A House for Mr. Biswas - V.S. Naipaul [74]
‘Look at Savi,’ Shama said.
‘Savi?’
They were in Mrs Tulsi’s room, the Rose Room, where all the sisters spent their confinements.
‘It is a nice name,’ Shama said.
Nice name; when all the way from The Chase he had been working on names, and had decided on Sarojini Lakshmi Kamala Devi.
‘Seth and Hari chose it.’
‘You don’t have to tell me.’ Jerking his chin towards the baby, he asked in English, ‘They had it register?’
On the marble topped table next to the bed there was a sheet of paper under a brass plate. She handed that to him.
‘Well! I glad she register. You know the government and nobody else did want to believe that I was even born. People had to swear and sign all sort of paper.’
‘All of we was register,’ Shama said.
‘All of all-you would be register.’ He looked at the certificate. ‘Savi? But I don’t see the name here at all. I only see Basso.’
She widened her eyes. ‘Shh!’
‘I not going to let anybody call my child Basso.’
‘Shh!’
He understood. Basso was the real name of the baby, Savi the calling name. The real name of a person could be used to damage that person, whereas the calling name had no validity and was only a convenience. He was relieved he wouldn’t have to call his daughter Basso. Still, what a name!
‘Hari make that one up, eh? The holy ghost.’
‘And Seth.’
‘Trust the pundit and the big thug.’
‘Man, what you doing?’
He was scribbling hard on the birth certificate.
‘Look.’ At the top of the certificate he had written: Real calling name: Lakshmi. Signed by Mohun Biswas, father. Below that was the date.
They both felt that a government document, which should have remained inviolate, had been challenged.
He enjoyed her alarm, and looked at her closely for the first time since he had come. Her long hair was loose and spread about her pillow. To look at him she had to press her chin into her neck.
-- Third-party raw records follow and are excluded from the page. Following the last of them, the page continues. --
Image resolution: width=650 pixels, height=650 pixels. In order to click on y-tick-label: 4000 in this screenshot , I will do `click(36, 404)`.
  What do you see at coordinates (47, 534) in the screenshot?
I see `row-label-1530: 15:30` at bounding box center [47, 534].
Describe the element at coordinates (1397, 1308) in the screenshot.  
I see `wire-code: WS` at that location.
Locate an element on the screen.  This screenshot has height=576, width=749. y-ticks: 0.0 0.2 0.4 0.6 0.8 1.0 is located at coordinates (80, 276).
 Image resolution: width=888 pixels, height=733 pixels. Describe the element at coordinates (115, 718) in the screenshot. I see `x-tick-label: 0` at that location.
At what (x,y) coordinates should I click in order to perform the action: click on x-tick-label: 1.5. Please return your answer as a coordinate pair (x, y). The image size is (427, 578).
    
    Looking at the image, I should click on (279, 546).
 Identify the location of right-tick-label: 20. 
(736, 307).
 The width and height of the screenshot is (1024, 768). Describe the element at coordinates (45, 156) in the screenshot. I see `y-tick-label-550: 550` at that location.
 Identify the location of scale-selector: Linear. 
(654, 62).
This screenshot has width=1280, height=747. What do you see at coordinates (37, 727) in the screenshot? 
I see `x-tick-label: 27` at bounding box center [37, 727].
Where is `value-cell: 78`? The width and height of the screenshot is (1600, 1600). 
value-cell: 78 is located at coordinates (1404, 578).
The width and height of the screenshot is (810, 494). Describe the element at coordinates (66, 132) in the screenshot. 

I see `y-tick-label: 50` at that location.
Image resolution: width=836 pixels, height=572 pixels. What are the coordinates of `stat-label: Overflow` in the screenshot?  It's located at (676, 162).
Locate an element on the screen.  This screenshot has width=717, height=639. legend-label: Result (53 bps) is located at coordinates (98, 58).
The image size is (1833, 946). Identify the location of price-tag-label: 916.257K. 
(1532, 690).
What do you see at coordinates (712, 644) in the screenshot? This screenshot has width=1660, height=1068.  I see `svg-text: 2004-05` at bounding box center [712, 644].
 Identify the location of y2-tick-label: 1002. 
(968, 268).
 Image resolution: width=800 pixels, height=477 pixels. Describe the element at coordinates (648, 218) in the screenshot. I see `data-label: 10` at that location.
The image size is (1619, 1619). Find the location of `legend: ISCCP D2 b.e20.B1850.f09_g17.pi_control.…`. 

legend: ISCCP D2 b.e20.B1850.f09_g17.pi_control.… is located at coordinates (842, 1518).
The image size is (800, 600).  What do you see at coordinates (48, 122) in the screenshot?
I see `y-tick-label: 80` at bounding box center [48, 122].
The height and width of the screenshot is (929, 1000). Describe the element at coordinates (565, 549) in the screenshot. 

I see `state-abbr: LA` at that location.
‘You got a double chin,’ he said. She didn’t reply.
Suddenly he jumped up. ‘What the hell is this?’
‘Show me.’
He showed her the certificate. ‘Look. Occupation of father. Labourer. Labourer! Me! Where your family get all this bad blood, girl?’
‘I didn’t see that.’
‘Trust Seth. Look. Name of informant: R. N. Seth. Occupation: Estate Manager.’
‘I wonder why he do that.’
‘Look, the next time you want a informant, eh, just let me know. Calling Lakshmi Basso and Savi. Hello, Lakshmi. Lakshmi, is me, your father, occupation – occupation what, girl? Painter?’
‘It make you sound like a house painter.’
‘Sign-painter? Shopkeeper? God, not that!’ He took the certificate and began scribbling. ‘Proprietor,’ he said, passing the certificate to her.
‘But you can’t call yourself a proprietor. The shop belong to Mai.’
‘You can’t call me a labourer either.’
‘They could bring you up for this.’
‘Let them try.’
‘You better go now, man.’
The baby was stirring.
‘Hello, Lakshmi.’
‘Savi.’
‘Basso.’
‘Shh!’
‘Talk about the old thug. The old scorpion, if you ask me. The old Scorpio.’
He left the dark room with its close medicinal smells, its basins and its pile of diapers and came out into the drawingroom where at one end the two tall chairs stood like thrones. He went through the wooden bridge to the verandah of the old upstairs where Hari usually sat reading his unwieldy scriptures. Shyly, he came down the stairs into the hall, anticipating much attention as the father of the newest baby in Hanuman House. No one particularly looked at him. The hall was full of children eating gloomily. Among them he recognized the contortionist and the girl who had been running the house-game at The Chase. He smelled sulphur and saw that the children were not eating food but a yellow powder mixed with what looked like condensed milk.
He asked, ‘What is that, eh?’
The contortionist grimaced and said, ‘Sulphur and condensed milk.’